There are 34 additional wells that are expected to be included in the offer process during the remainder of 2015; however, the extent and timing of these acquisitions in future periods will be dependent on the terms and conditions of the offer process. We currently do not anticipate that all 34 wells will meet the Committed Well criteria when the initial offer is made. Any offer well that remains an Uncertainty Well for two consecutive quarters converts to a Committed Well and is included in the offer for Committed Wells for the quarter immediately following such period. As such, the number of wells acquired in 2015 could be lower than the 41 wells offered on.
EXCO has derivative contracts in place protecting approximately 65% of our expected 2015 natural gas production. The Company’s 2015 natural gas derivative contracts consist of 117,500 Mmbtus per day of fixed price swaps at an average NYMEX Henry Hub price of $4.20 per Mmbtu, and 75,000 Mmbtus per day of three-way collar contracts. The three-way collar contracts have an average NYMEX Henry Hub call price of $4.47 per Mmbtu, a put price of $3.83 per Mmbtu and a short put price of $3.33 per Mmbtu. In addition, the Company has derivative contracts in place hedging approximately 50% of our expected 2015 oil production at an average fixed swap price of $91.09 per barrel (including the impact of basis swaps). The mark-to-market value of the Company’s derivative contracts as of December 31, 2014 was approximately $100 million.

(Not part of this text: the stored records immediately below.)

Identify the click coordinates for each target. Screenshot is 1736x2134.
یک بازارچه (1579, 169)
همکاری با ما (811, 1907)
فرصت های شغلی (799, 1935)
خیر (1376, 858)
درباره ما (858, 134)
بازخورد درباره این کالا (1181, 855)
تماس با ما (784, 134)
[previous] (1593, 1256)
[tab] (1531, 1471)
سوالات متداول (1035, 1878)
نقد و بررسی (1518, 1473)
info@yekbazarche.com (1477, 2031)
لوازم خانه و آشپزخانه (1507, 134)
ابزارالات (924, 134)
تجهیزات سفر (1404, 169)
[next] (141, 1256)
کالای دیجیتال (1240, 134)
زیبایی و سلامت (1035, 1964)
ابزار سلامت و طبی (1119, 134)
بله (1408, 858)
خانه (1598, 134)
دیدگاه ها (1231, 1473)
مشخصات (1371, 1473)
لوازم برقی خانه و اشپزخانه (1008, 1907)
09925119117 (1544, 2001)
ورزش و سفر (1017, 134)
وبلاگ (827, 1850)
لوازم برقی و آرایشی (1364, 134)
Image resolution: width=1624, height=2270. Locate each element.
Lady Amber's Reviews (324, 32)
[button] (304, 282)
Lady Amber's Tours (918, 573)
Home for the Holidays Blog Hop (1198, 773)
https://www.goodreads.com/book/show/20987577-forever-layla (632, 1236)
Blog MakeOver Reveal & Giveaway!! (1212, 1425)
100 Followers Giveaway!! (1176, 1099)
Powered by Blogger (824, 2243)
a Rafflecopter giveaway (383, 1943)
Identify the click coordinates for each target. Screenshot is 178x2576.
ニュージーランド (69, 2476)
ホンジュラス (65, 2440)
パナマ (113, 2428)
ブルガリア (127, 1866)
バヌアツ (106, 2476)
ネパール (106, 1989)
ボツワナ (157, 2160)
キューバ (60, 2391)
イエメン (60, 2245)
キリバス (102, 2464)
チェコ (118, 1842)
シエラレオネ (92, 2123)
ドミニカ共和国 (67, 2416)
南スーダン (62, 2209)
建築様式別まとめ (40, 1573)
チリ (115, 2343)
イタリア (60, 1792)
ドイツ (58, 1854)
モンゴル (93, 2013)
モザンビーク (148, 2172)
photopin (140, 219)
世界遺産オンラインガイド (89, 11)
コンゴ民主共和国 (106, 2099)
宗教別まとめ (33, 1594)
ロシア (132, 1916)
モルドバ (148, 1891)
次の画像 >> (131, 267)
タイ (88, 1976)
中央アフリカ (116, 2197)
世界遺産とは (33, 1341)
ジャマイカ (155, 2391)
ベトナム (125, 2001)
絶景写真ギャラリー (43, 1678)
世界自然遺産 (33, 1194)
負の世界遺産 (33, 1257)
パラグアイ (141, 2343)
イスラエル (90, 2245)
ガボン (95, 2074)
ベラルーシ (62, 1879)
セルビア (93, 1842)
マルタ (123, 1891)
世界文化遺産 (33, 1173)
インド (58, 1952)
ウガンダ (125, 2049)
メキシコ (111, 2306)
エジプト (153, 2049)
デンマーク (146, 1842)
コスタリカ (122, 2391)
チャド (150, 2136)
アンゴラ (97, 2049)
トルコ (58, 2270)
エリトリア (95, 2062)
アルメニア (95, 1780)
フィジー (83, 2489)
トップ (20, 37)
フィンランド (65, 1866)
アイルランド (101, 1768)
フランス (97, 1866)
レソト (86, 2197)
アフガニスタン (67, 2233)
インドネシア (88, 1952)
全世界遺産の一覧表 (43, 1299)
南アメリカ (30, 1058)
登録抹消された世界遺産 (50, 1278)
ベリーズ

Additional information about EXCO Resources, Inc. may be obtained by contacting Chris Peracchi, EXCO’s Vice President of Finance and Investor Relations, and Treasurer, at EXCO’s headquarters, 12377 Merit Drive, Suite 1700, Dallas, TX 75251, telephone number (214) 368-2084, or by visiting EXCO’s website at www.excoresources.com. EXCO’s SEC filings and press releases can be found under the Investor Relations tab.
We believe that it is important to communicate our expectations of future performance to our investors. However, events may occur in the future that we are unable to accurately predict, or over which we have no control. We caution you not to place undue reliance on a forward-looking statement. When considering our forward-looking statements, keep in mind the cautionary statements and the risk factors included in our Annual Report on Form 10-K for the year ended December 31, 2013, filed with the Securities and Exchange Commission ("SEC") on February 26, 2014, and our other periodic filings with the SEC.
Our revenues, operating results and financial condition substantially depend on prevailing prices for oil and natural gas and the availability of capital from our Credit Agreement. Declines in oil or natural gas prices may have a material adverse effect on our financial condition, liquidity, results of operations, the amount of oil or natural gas that we can produce economically and the ability to fund our operations. Historically, oil and natural gas prices and markets have been volatile, with prices fluctuating widely, and they are likely to continue to be volatile.